Property from the Estate of Angela Gross Folk
Tartessians
Lot Closed
July 20, 02:39 PM GMT
Estimate
8,000 - 12,000 USD
Lot Details
Description
Property from the Estate of Angela Gross Folk
Arthur Bowen Davies
1862 - 1928
Tartessians
signed A. B. Davies (lower left)
oil on canvas
18 ¼ by 30 in.
46.4 by 76.2 cm.
Executed in 1916.
Montross Gallery, New York
Lillie P. Bliss, New York (acquired before 1931)
Mr. and Mrs. Cornelius J. Sullivan, New York
Parke-Bernet, New York, 6 December 1939, lot 79 (consigned by the Estate of the above)
[with] The Milch Galleries, New York
[with] Associated American Artists, New York
Encyclopædia Britannica Collection, Chicago, Illinois (acquired by 1945)
Senator William Benton, New York and Southport, Connecticut (acquired from the above)
Helen Benton, New York (acquired by descent circa 1973 from the Estate of the above)

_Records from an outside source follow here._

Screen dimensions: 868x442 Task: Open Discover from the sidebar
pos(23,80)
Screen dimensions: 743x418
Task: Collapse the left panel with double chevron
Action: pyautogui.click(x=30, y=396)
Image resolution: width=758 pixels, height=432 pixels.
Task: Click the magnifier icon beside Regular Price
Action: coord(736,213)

Salander O'Reilly Galleries, Inc., New York
Acquired from the above circa late 1980s by the present owner
New York, Montross Gallery, Special Exhibition: Arthur B. Davies, Walt Kuhn, Jules Pascin, Charles Sheeler, Max Weber, 1917, no. 11
New York, Metropolitan Museum of Art, Memorial Exhibition of the Works of Arthur B. Davies, 1930, no. 105, p. 15, illustrated
Springfield, Massachusetts, Springfield Museum of Fine Arts, Opening Exhibition, 1933, no. 109, p. 32
Art Institute of Chicago, Encyclopædia Britannica Collection of Contemporary American Paintings, 1945, no. 30
Suita, Japan, World Exposition, Encyclopædia Britannica Pavilion and Hartford, Wadsworth Atheneum, The Benton Collection: 20th Century American Painting, 1970, no. 60, p. 35
New York, Babcock Galleries, Arthur B. Davis: Realm of the Dream, 1998
Royal Cortissoz, Arthur B. Davies, New York 1931, p. 33
Grace Pagano, Catalogue of the Encyclopædia Britannica Collection of Contemporary American Painting, Chicago 1945, no. 30, illustrated
Grace Pagano, Catalogue of the Encyclopædia Britannica Collection of Contemporary American Painting, Chicago 1946, no. 31, illustrated
Born upstate in Utica, New York, Arthur B. Davies studied at the Chicago Academy of Design and Art Institute of Chicago before eventually joining the Art Students League in New York City. Although Davies initially worked as an illustrator and painted landscapes under the influence of George Inness’ tonalism, his signature symbolist style emerged around 1900 when he began painting dreamlike visions inhabited by female nudes. Although he achieved critical and financial success as a painter and became a member of “The Eight” after their landmark show at the Macbeth Galleries in 1908, Davies was equally formidable as an advocate for modern art. Most importantly, Davies organized the highly influential Armory Show of 1913, a landmark exhibition of American and international art in New York that forged a new path for modernism.
Tartessians perfectly exemplifies the creative fusion incited by the Armory Show, when early twentieth-century American realism met the Post-Impressionist movements flourishing in Europe. As a result of the exhibition, Davies applied a distinctly Cubist lens to his bucolic visions for several years thereafter, producing kaleidoscopic compositions that share more with Paul Cézanne’s bathers than Thomas Wilmer Dewing’s pastoral visions. Nine female nudes inhabit the present canvas, which Davies divides into frolicking vignettes surrounding a central standing figure, in a perfect expression of the artist’s short and important Cubist period. The figures mingle before a blue sea at the edge of a lush forest, with distant cliffs and built structures visible in the background. Davies’ title, Tartessians, indicates a Mediterranean setting, referencing a lost ancient Andalusian civilization. Tartessia was renowned for its wealth and described in the Bible as well as ancient Greek and Roman texts.
Evidently, its prime placement in Davies’ oeuvre made the work especially desirable and Tartessians possesses an exceptionally distinguished provenance. Included among the painting’s early owners are Mary Quinn Sullivan and Lillie P. Bliss, who, along with Abby Aldrich Rockefeller, and with the advice of Davies, founded New York’s Museum of Modern Art. Later, the painting entered the collection of the Encyclopædia Britannica, which was then chaired by Senator William Benton. The collection was intended to inspire an appreciation and understanding of American art and to assemble a representative group of outstanding works to illustrate in publications and include in exhibitions. Tartessians’ selection for the project reflects its importance, both as a painting by Davies and as a painting produced in the wake of the seminal Armory Show.